:: Dataset ::

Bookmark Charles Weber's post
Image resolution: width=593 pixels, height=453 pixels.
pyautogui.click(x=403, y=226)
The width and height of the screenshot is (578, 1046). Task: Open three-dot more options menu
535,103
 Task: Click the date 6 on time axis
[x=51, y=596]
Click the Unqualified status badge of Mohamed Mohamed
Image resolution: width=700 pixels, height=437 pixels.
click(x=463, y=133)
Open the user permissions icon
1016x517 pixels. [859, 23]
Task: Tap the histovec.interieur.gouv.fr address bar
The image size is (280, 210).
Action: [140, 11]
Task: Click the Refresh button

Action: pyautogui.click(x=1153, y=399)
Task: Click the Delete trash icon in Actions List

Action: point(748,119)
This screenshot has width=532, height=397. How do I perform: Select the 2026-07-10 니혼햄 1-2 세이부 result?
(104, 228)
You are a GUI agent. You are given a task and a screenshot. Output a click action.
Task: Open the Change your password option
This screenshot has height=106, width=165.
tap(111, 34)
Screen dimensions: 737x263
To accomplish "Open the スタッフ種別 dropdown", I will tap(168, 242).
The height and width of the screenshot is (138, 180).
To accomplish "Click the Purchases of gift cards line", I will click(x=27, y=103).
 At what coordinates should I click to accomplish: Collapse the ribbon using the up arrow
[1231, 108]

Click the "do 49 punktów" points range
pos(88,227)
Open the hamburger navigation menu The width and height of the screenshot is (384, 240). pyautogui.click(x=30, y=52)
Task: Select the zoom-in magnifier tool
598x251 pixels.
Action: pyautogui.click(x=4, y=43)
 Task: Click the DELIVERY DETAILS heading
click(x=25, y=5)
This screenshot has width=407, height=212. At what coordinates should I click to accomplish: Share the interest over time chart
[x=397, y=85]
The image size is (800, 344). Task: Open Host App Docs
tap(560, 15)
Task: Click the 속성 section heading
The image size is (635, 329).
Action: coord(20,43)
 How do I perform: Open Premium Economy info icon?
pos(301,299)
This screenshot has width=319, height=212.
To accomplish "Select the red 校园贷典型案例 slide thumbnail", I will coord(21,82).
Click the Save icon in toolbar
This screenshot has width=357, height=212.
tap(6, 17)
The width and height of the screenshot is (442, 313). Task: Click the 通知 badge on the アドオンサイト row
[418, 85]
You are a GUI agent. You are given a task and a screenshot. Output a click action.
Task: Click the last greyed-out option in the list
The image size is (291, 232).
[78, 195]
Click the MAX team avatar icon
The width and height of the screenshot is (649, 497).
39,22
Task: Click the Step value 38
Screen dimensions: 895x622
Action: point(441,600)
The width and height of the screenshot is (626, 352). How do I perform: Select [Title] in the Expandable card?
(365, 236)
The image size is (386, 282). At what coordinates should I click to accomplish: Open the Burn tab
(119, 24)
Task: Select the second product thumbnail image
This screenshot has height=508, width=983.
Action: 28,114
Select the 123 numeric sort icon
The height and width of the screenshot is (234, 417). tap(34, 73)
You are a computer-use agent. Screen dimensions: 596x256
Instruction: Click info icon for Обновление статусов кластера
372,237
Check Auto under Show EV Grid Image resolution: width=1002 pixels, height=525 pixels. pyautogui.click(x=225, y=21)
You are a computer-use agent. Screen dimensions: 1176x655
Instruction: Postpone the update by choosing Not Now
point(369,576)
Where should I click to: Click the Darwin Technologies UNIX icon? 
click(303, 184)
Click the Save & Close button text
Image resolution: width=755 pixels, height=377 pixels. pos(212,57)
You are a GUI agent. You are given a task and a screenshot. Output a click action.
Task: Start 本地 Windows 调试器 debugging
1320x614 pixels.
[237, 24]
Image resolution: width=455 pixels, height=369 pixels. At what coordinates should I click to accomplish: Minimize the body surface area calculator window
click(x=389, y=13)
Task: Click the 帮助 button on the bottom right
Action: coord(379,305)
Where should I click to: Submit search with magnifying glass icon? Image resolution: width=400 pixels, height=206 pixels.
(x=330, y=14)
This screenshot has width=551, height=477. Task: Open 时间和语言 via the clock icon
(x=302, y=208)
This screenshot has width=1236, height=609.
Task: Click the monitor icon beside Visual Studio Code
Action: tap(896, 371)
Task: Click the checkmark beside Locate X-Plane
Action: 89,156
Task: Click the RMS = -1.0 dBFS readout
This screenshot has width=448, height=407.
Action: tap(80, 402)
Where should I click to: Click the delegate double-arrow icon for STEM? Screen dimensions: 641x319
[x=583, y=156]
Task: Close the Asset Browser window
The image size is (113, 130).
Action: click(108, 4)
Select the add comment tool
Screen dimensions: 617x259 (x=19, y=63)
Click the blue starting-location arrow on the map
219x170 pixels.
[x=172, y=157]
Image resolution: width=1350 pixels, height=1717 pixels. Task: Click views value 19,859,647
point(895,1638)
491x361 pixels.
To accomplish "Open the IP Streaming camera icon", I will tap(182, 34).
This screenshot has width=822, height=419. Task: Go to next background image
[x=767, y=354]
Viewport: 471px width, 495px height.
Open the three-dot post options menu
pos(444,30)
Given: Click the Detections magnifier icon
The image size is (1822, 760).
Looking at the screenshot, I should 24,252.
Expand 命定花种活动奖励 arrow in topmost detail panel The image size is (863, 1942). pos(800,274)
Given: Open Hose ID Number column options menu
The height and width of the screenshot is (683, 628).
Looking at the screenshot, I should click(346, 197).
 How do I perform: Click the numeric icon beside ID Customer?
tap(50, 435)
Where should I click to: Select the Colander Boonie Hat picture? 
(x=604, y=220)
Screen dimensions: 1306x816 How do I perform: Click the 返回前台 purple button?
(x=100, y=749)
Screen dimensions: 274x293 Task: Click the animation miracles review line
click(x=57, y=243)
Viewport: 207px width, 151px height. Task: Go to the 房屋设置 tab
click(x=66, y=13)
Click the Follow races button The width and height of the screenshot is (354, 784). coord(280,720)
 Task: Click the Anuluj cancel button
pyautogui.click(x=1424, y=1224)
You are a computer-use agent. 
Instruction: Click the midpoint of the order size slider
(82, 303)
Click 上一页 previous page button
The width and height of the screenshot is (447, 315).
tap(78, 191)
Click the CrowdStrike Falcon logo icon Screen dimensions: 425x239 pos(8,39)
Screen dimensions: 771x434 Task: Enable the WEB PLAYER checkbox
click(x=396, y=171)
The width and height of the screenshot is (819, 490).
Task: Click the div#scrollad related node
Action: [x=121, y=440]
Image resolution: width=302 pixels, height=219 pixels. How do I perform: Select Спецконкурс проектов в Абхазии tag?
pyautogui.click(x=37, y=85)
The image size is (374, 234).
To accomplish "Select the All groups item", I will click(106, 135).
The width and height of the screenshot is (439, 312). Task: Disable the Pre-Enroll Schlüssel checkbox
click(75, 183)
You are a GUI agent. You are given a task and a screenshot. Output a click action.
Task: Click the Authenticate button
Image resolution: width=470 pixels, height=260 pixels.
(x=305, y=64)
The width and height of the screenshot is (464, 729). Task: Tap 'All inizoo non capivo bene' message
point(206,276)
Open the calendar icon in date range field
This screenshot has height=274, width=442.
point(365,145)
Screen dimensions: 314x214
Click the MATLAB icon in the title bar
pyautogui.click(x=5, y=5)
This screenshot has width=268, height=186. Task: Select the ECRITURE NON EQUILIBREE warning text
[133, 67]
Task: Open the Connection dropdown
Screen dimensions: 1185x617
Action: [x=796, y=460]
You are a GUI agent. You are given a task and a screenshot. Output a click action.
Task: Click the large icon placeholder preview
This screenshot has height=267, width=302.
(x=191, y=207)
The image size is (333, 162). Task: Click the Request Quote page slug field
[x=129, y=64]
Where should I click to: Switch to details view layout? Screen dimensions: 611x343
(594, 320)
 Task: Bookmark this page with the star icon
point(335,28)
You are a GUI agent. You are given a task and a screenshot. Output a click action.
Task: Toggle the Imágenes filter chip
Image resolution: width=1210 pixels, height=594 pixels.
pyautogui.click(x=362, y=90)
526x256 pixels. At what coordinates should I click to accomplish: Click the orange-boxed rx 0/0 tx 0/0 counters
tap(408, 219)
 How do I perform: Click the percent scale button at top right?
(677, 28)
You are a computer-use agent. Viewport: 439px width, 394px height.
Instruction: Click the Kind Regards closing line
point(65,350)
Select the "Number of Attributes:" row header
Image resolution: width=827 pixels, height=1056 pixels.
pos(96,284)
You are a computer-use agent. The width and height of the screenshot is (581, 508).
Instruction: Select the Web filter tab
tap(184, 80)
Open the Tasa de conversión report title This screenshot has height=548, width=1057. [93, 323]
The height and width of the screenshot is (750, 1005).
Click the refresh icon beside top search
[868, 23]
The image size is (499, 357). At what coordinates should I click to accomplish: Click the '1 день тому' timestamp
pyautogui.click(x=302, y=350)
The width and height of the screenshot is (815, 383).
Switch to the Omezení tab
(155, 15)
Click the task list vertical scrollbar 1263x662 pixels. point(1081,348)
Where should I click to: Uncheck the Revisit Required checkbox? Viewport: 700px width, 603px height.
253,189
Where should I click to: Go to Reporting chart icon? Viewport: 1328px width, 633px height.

:::

*Prompt*
For this task, copy exactly the line with "You are a computer-use agent. The" and the lines that come after it, stopping at the end of the material above.

*Solution for this task*
You are a computer-use agent. The width and height of the screenshot is (581, 508).
Instruction: Select the Web filter tab
tap(184, 80)
Open the Tasa de conversión report title This screenshot has height=548, width=1057. [93, 323]
The height and width of the screenshot is (750, 1005).
Click the refresh icon beside top search
[868, 23]
The image size is (499, 357). At what coordinates should I click to accomplish: Click the '1 день тому' timestamp
pyautogui.click(x=302, y=350)
The width and height of the screenshot is (815, 383).
Switch to the Omezení tab
(155, 15)
Click the task list vertical scrollbar 1263x662 pixels. point(1081,348)
Where should I click to: Uncheck the Revisit Required checkbox? Viewport: 700px width, 603px height.
253,189
Where should I click to: Go to Reporting chart icon? Viewport: 1328px width, 633px height.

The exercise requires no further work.